Davalı tarafça, davacının Kuruma fatura ettiği 14 adet reçetenin her biri için Sosyal Güvenlik Kurumu kapsamındaki kişilerin Türk Eczacıları Birliği üyesi eczanelerden ilaç teminine ilişkin 2016 yılı protokolünün 5.3.2, 5.3.5 ve 5.3.10. maddeleri uygulanmak istenmiş ancak yine aynı protokolün 6.17. maddesi uyarınca sadece cezai şart miktarı en yüksek olan 5.3.10. maddeden ceza miktarı belirlenmiştir. Hal böyle olunca mahkemece davacının sadece protokolün 5.3.10. maddesini ihlal edip etmediğinin değerlendirilmesi hatalıdır. Zira eczacının ya da çalışanlarının Kurumu zarara uğratma kastı olup olmadığı ve Kuruma kasıtlı olarak sahte reçete fatura edip etmediği sadece protokolün 5.3.10. maddesinin ihlal edilmesi halinde dikkate alınarak cezai işlemin yerinde olup olmadığına karar verilir. Oysaki somut uyuşmazlıkta ise 14 adet reçetede yazılı ilaçların hasta ya da ilaçları alan kişiye teslim edilmediği, reçete arkasındaki yazıların reçete sahibine ya da ilacı alana ait olmaması nedeniyle de cezai işlem uygulanmıştır. Ancak protokolün 6.17. maddesi uyarınca davacının bu eylemleri nedeniyle tek bir ceza verilmiştir. Her ne kadar davacı tarafından Kuruma kasıtlı olarak sahte reçete fatura edildiği kanıtlanmadığından davacı hakkında 5.3.10. maddenin uygulanamayacağına dair mahkeme kanaati yerinde olmuşsa da aynı reçetelere ilişkin 2016 yılı protokolünün 5.3.2 ve 5.3.5. maddeleri değerlendirilmeden yazılı şekilde eksik inceleme ile hüküm tesisi usul ve yasaya aykırı olup, hükmün bozulmasını gerektirmiştir.

3-Bozma nedenine göre davacının lehine hükmedilen vekalet ücretine yönelik temyiz itirazının bu aşamada incelenmesine gerek görülmemiştir.

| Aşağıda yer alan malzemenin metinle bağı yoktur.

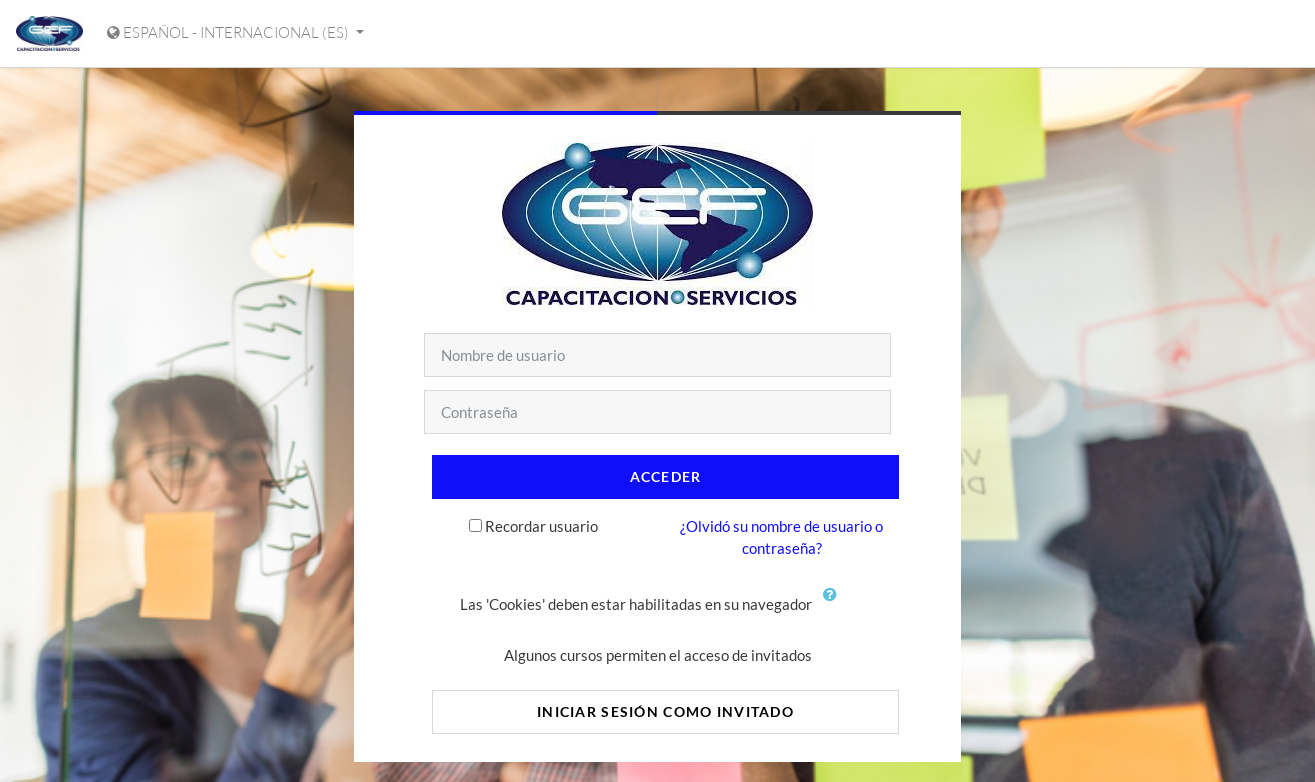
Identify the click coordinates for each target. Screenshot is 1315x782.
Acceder (666, 476)
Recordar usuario (541, 526)
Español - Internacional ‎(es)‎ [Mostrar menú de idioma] (229, 32)
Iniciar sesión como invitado (665, 711)
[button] (835, 606)
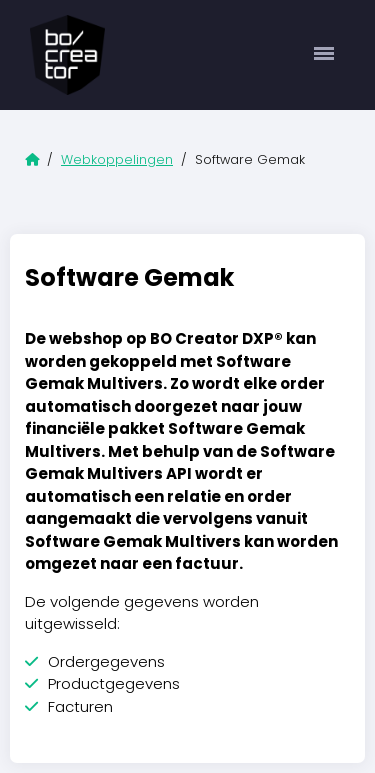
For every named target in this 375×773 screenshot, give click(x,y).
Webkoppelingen (117, 159)
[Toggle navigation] (324, 55)
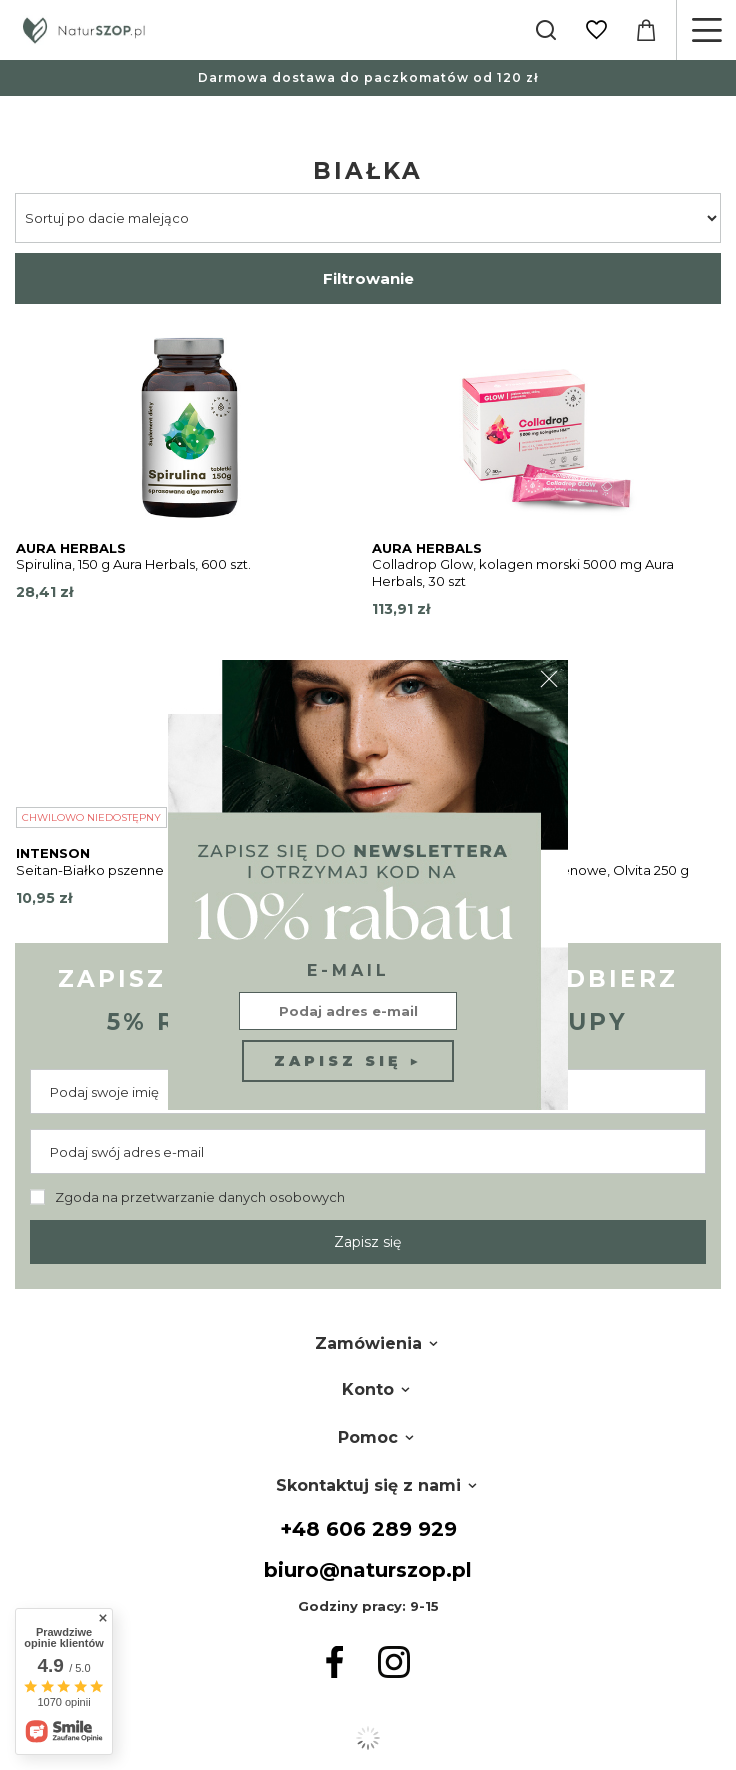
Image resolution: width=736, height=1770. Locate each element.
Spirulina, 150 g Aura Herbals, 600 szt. (133, 564)
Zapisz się (367, 1242)
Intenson (53, 853)
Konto (368, 1389)
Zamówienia (368, 1343)
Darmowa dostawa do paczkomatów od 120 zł (368, 77)
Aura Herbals (71, 548)
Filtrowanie (368, 278)
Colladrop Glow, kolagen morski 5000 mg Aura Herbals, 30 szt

SONUÇ: Yukarıda birinci bentte açıklanan nedenlerle tarafların sair temyiz itirazlarının REDDİNE, ikinci bentte açıklanan nedenlerle 6100 sayılı HMK'nın 373 üncü maddesinin birinci fıkrası uyarınca temyiz olunan Bölge Adliye Mahkemesi kararının KALDIRILMASINA, aynı Kanunun 371 inci maddesi uyarınca İlk Derece Mahkemesi Kararının davalı yararına BOZULMASINA, üçüncü bentte açıklanan nedenlerle davacının vekalet ücretine ilişkin temyiz itirazının bu aşamada incelenmesine yer olmadığına, peşin alınan temyiz harcının istek halinde davacıya iadesine, dosyanın ilk derece mahkemesine, kararın bir örneğinin de bölge adliye mahkemesine gönderilmesine, 16/12/2021 tarihinde oy birliği ile karar verildi.